Qui dit déconstruction pense forcément à Jacques Derrida. Mon propos ici n’est pas de m’aventurer à un essai de déconstruction derridien. J’en serais bien incapable, même si ce philosophe prétend que déconstruire, « c’est la possibilité de l’impossible » en s’intéressant aux marges.

Tenons-nous en à son affirmation : « La déconstruction, c’est l’art de découper et de redécouper. » Nous verrons un peu plus loin en quoi cela correspond particulièrement à l’univers de la cuisine.

Regardons d’abord le monde qui nous entoure, parlons peinture où le figuratif a fait florès, remplacé par une abstraite déconstruction. Même phénomène en musique : la mélodie est morte dans le classique avec Boulez et consorts, et dans le jazz avec Ornette Coleman et ses disciples. En littérature, le nouveau roman a conchié le narratif, la poésie a oublié les rimes et les vers sont devenus libres, et dans les années ’60, les philosophes ont annoncé après Nietzsche la mort de la métaphysique et ont créé, à l’image de Derrida, le déstructuré. Je pourrais multiplier les exemples à l’infini.

Revenons à la cuisine.
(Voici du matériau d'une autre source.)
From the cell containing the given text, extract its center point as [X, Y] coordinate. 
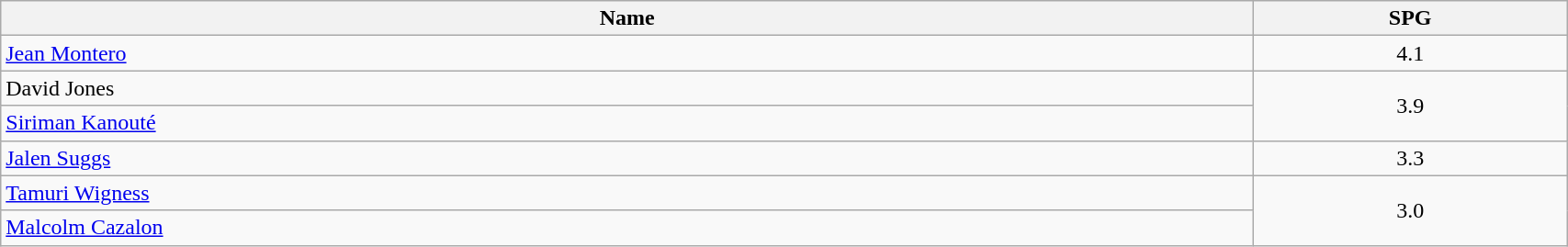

Déconstruire la cuisine pour la reconstruire différemment, ce n’est pas faire table rase du passé et au nom d’une mode « moléculaire », la jouer Précieuse ridicule et carte du Tendre alors que c’est Molière qui s’inscrit dans la durée, dans la vérité. Non. Déconstruire la cuisine, c’est partir d’un classique, analyser les ingrédients qui le composent, se servir de ces mêmes ingrédients et réinventer une recette qui aura, d’une certaine façon, le goût d’hier avec la sensibilité d’aujourd’hui. Déconstruire, la cuisine, c’est comme chez Derrida reconstruire la vraie partition du grand cuisinier, c’est analyser, étudier et comprendre hier pour inventer demain.

(Extrait de « Mes Mots gourmands » de Marc de Champérard – Edition PUF)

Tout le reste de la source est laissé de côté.